Data from Comscore has found that cross-platform activity on LinkedIn remains consistent throughout the year, busting the myth that professional audiences don’t engage with content over Christmas. Add in the fact that activity on LinkedIn has increased significantly during the pandemic and you have an audience in the habit of checking their feed who won’t break that habit when the tree and tinsel go up. Conversations between connections on LinkedIn were up 55% year on year earlier this year – and content creation increased by 60%. Audiences are more engaged than ever, and they are likely to stay that way over the coming month.

Festive cheer throughout the funnel

The crucial difference is that, because so many marketers pause their campaigns over the Christmas period, those audiences are more likely to see your ad, remember your ad – and respond to your ad.
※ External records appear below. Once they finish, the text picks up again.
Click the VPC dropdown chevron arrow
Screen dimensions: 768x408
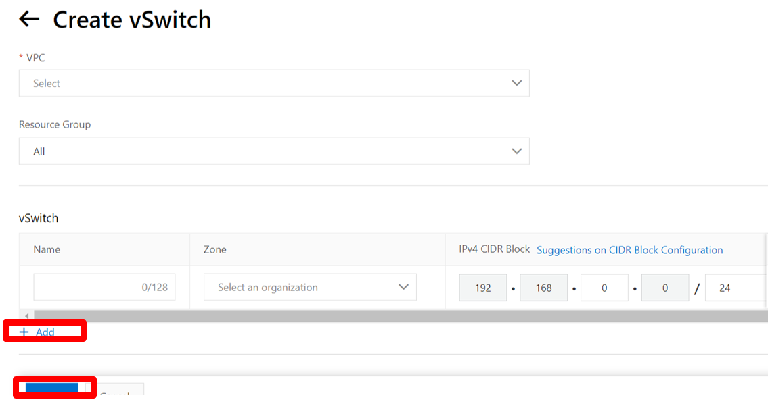coord(517,83)
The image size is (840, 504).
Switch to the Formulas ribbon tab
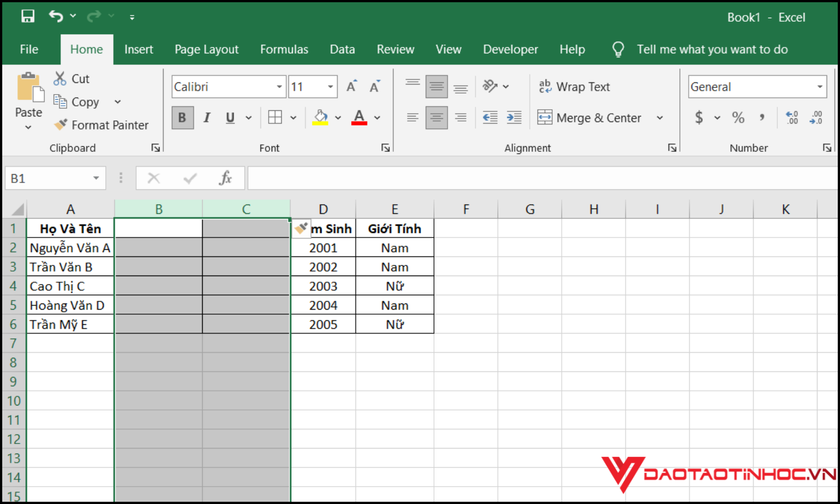pos(284,49)
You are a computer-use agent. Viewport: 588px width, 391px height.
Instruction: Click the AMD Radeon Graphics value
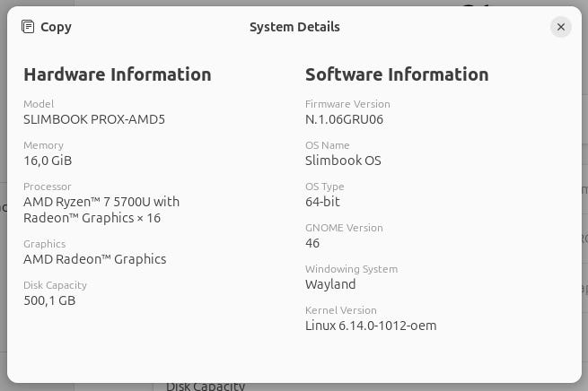pos(95,259)
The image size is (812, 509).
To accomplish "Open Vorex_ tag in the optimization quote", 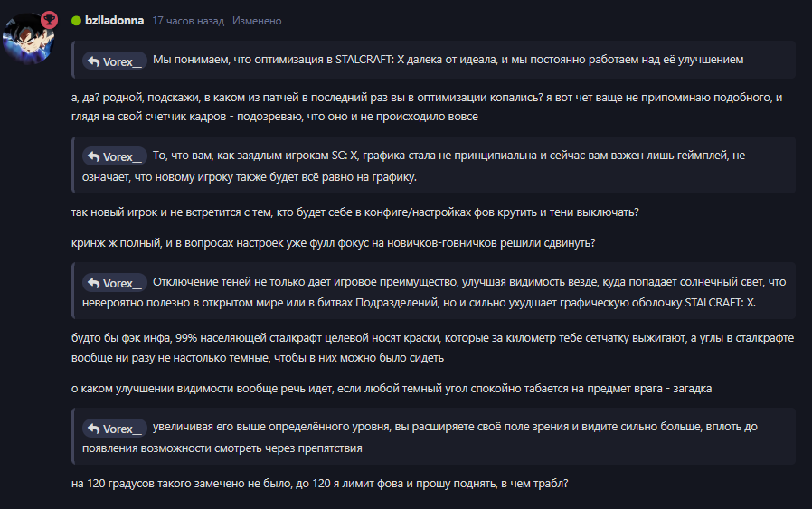I will 115,61.
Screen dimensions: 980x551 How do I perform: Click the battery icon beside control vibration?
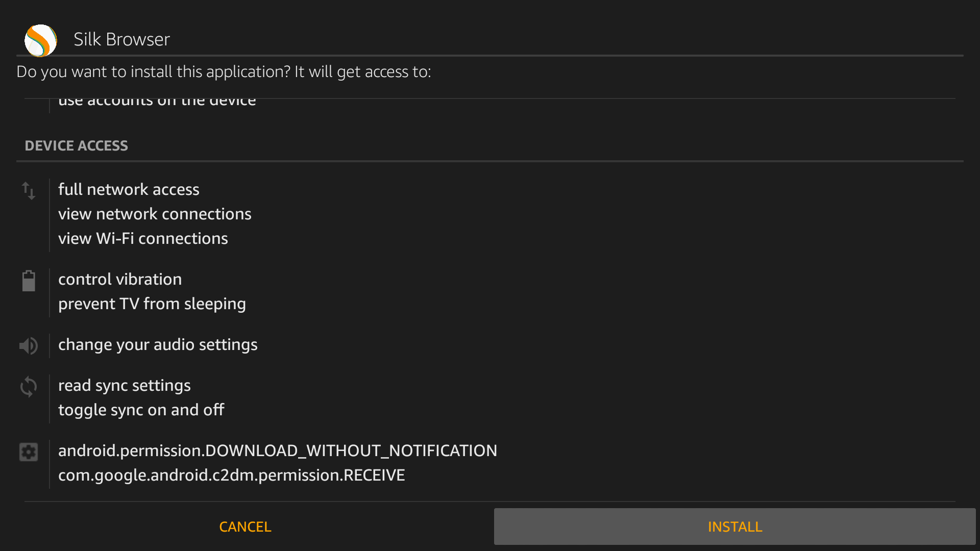(29, 281)
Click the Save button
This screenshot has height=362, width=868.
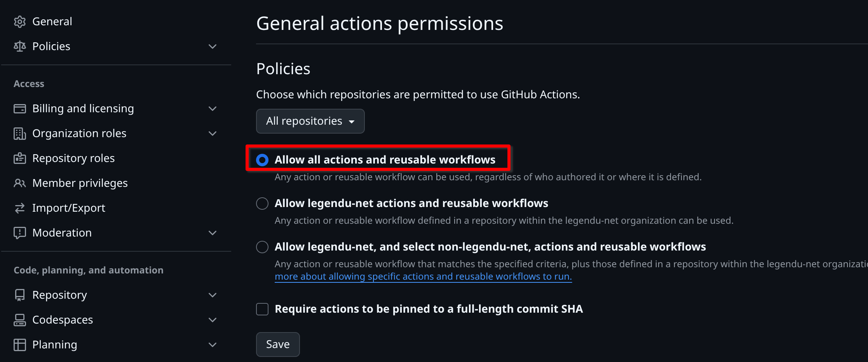click(x=278, y=345)
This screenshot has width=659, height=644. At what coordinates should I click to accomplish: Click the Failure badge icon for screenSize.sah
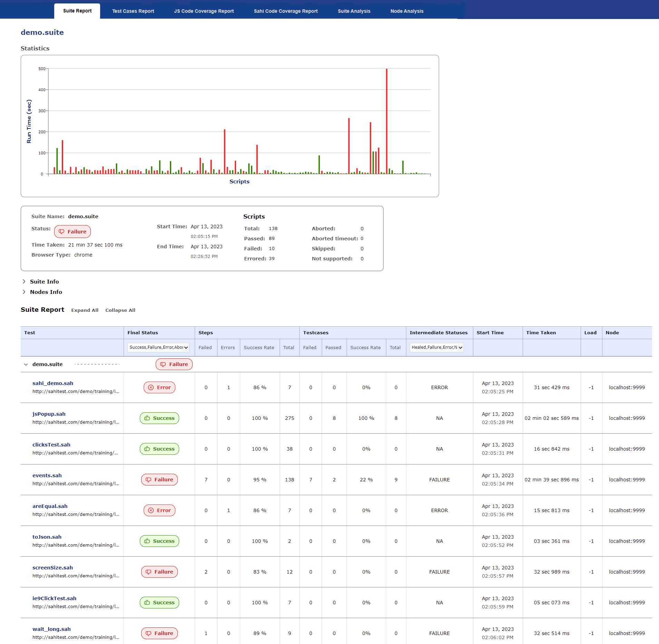click(148, 572)
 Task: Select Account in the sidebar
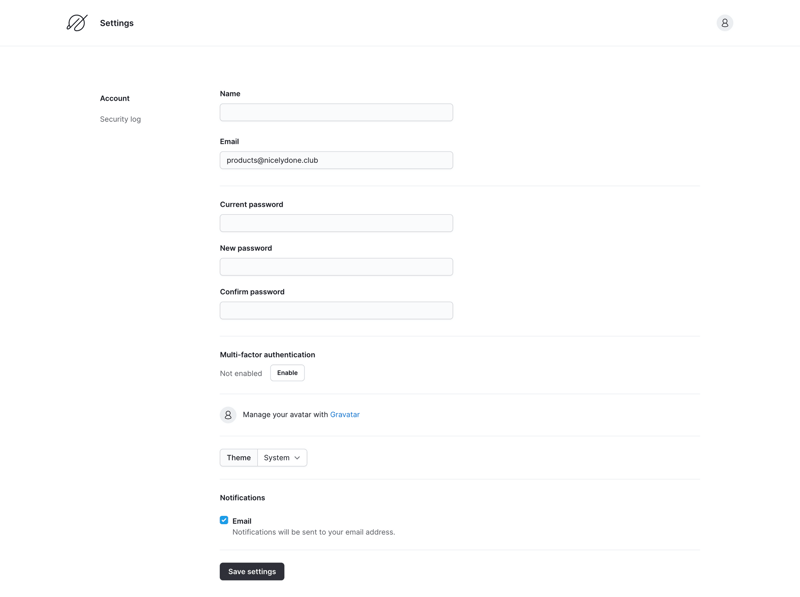click(113, 98)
Reduced competition means that marketers who continue to advertise throughout the festive season find themselves paying a lot less for the attention they capture and the demand they generate.
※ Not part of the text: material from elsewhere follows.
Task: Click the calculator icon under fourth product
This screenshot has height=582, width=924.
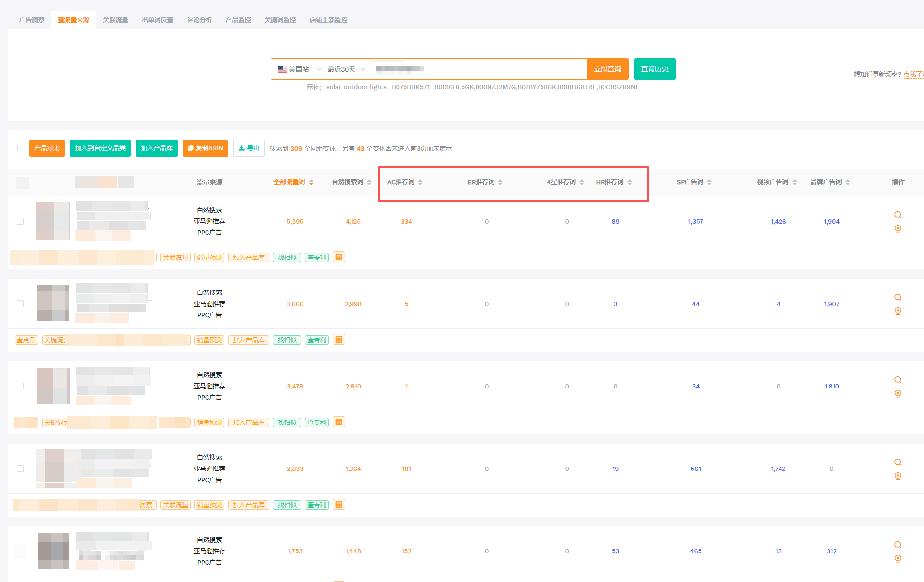Action: pyautogui.click(x=339, y=505)
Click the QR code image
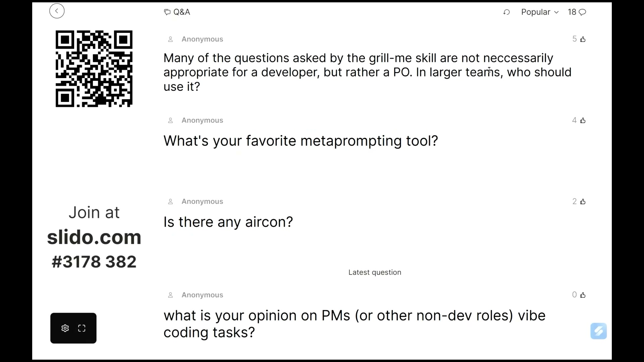644x362 pixels. (x=94, y=69)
Between 23 December 2019 and 6 January 2020, overall engagement on LinkedIn in Europe dipped by 27% compared to the previous month. However, click-through rates actually increased by 30%. Audiences were relatively more likely to engage deeply, to follow-up on the ideas they encountered and to take action. The quality of attention on LinkedIn intensifies.

This delivers a double Christmas bonus to LinkedIn campaigns that keep running over the festive period. Not only do they continue to generate quality reach and engagement, they also find themselves paying less for that reach and engagement as others pause their campaigns and competition drops off. Last Christmas, the average cost per click (CPC) for campaigns running on LinkedIn dropped 23%. Cost per impression (CPM) dropped by the same amount while cost per lead (CPL) reduced 18%. The good cheer spreads throughout the funnel.

For marketers planning how to drive growth on limited budgets, this yuletide effect comes at just the right time. It’s able to support all of the key elements in a return to growth strategy – and give your campaigns a helpful push into 2021:

Build broader awareness and salience

Data from previous downturns shows that the brands able to maintain or increase their Share of Voice (SOV) recover more strongly and gain Share of Market (SOM) during the recovery period. With fewer competitive bids over the festive season, there’s an opportunity to translate your available budget into wider reach, increasing the range of buyers and influencers exposed to your ads.

Demonstrate relevance to buyers planning ahead

LinkedIn research has shown that 73% of B2B decision-makers research products during the evening, and 51% do so at weekends. This indicates why the Christmas period can be such a crucial one for decision-makers planning for an unpredictable year ahead. The break from daily Zoom calls and virtual meetings offers a valuable opportunity to recharge – but also a breathing space for working out what businesses need to function effectively in a changed environment. Bringing out the relevance of your solutions to different segments and buyer personas helps to make that time worthwhile.

Generate qualified leads for sales

Sales have never been more aware of the value of properly qualified marketing leads than they are today. Strong click-through rates and lower CPLs provide a great opportunity to explore valuable new sources of demand, generate relevant leads and start nurturing those leads. Retargeting on the basis of engagement with LinkedIn Lead Gen Forms or video views can give you a pool of multi-touch, qualified leads. And that can help your sales colleagues really hit the ground running next year.

For people across Europe, this festive season will feel different – but also more important than ever. It’s an opportunity to recharge but also to take stock and to start looking ahead. Keeping campaigns running makes your business a part of that process – and that’s something that audiences, your sales team and your CFO will respond to.